* **WHAT THE TASK REQUIRES**:
Rewrite the rows from the line with "The height and" up to and including the line with "pos(83,826)", replacing "video" with "audio" and keeping everything else the same. Give only those lines, without the pictures.

* **LISTED ENTRIES**:
********************

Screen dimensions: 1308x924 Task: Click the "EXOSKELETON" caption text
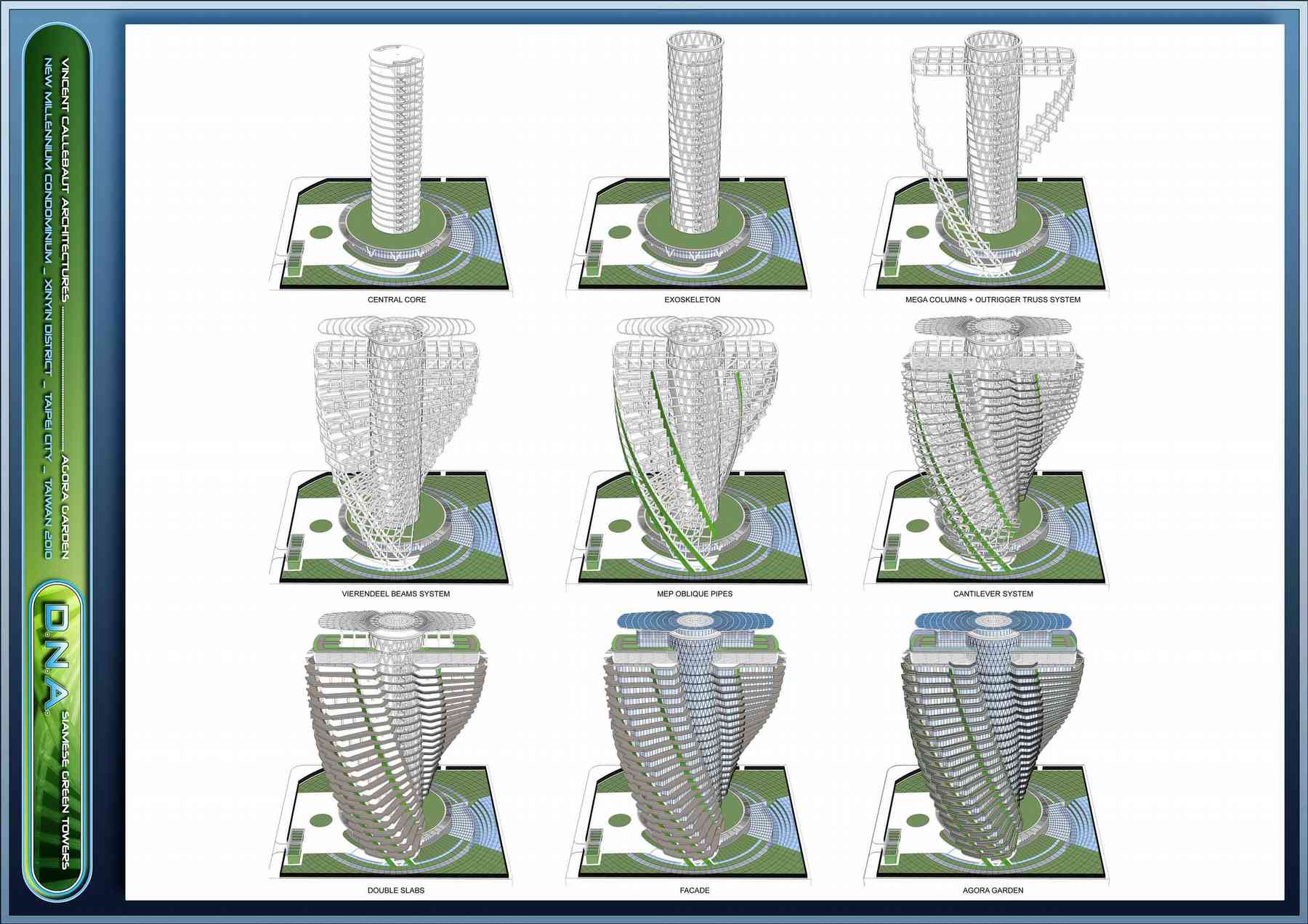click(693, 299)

********************

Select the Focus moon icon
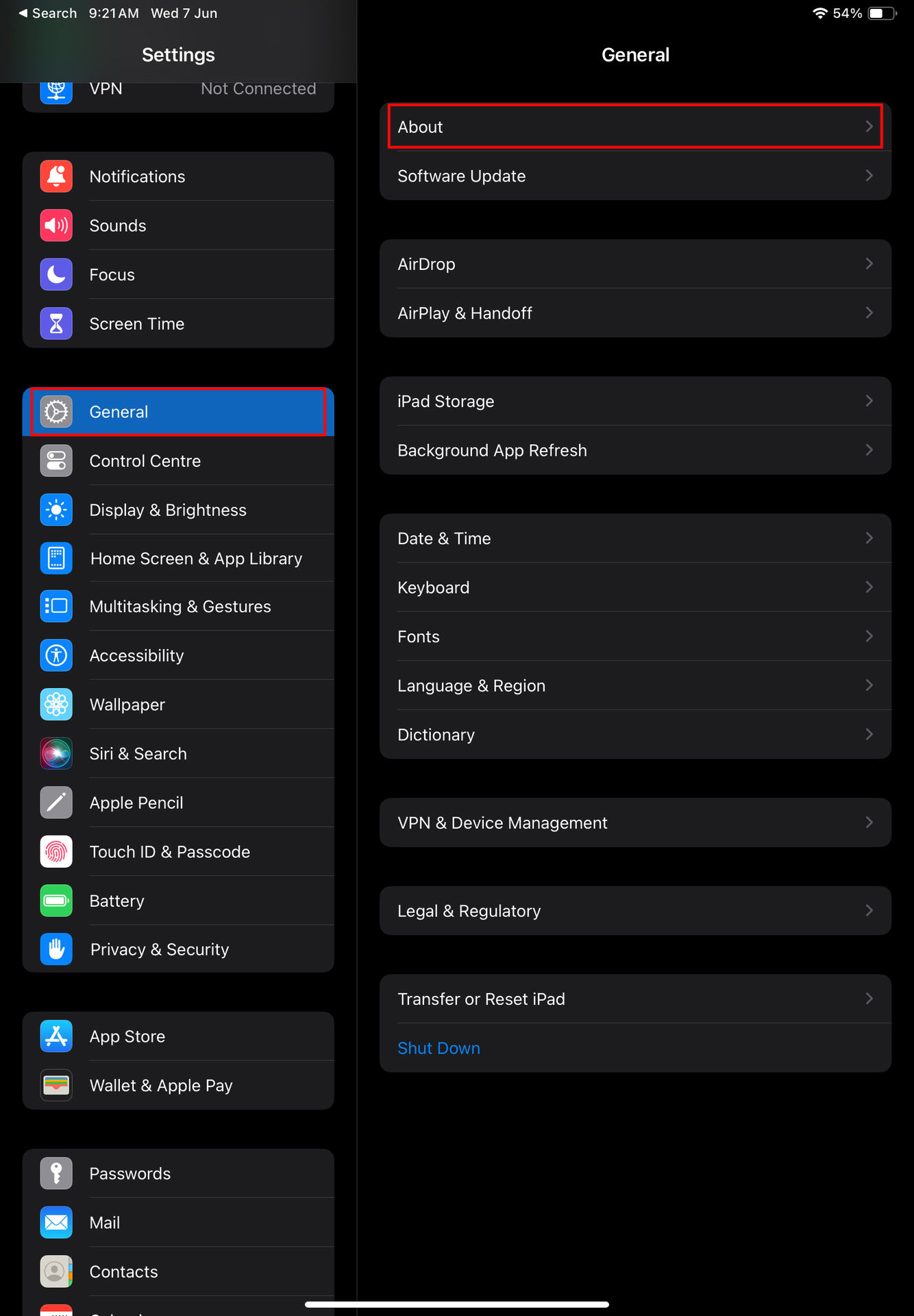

********************

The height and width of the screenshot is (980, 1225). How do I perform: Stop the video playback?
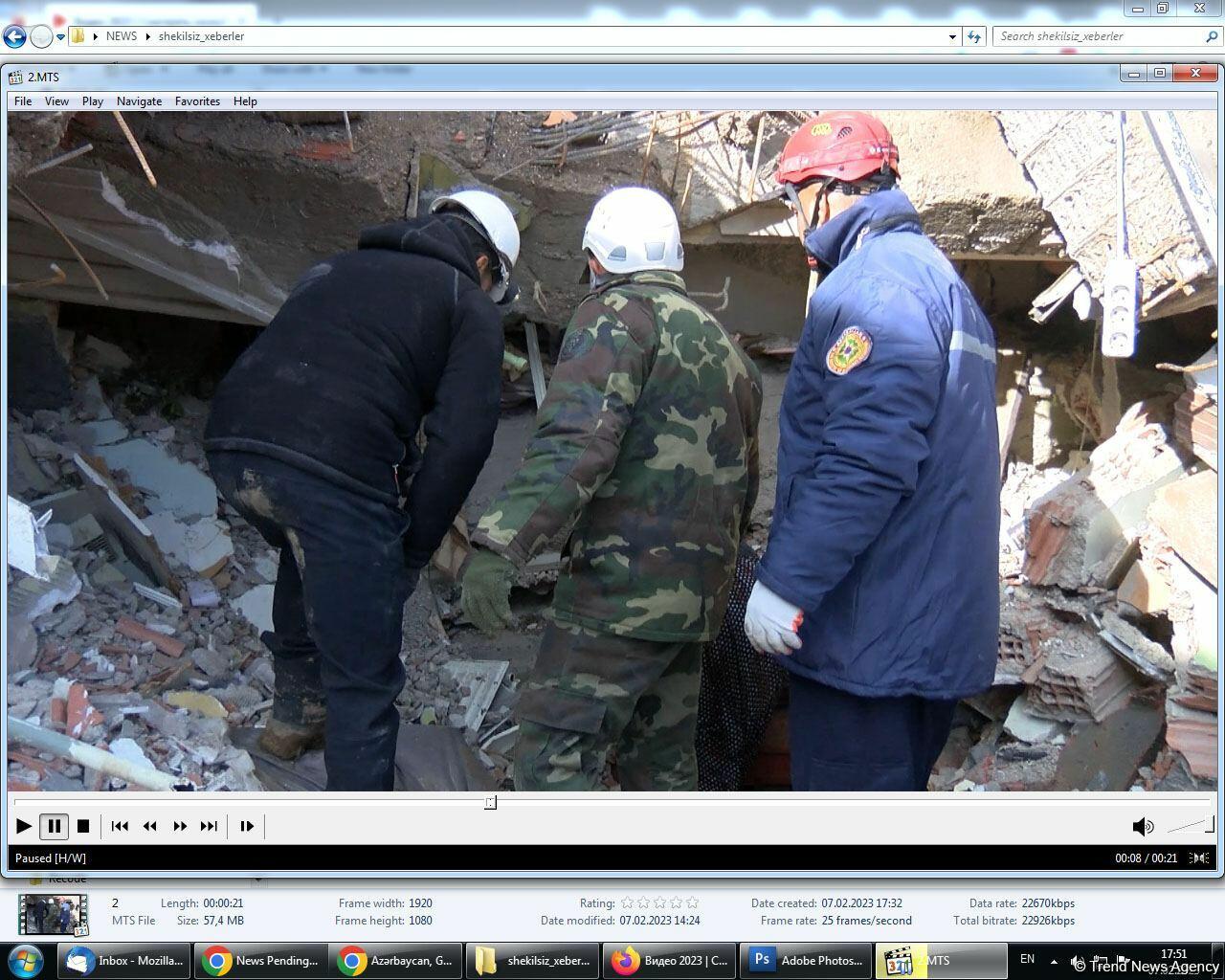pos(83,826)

********************

* **RESPONSE TO THE EXERCISE**:
The height and width of the screenshot is (980, 1225). How do I perform: Stop the audio playback?
pos(83,826)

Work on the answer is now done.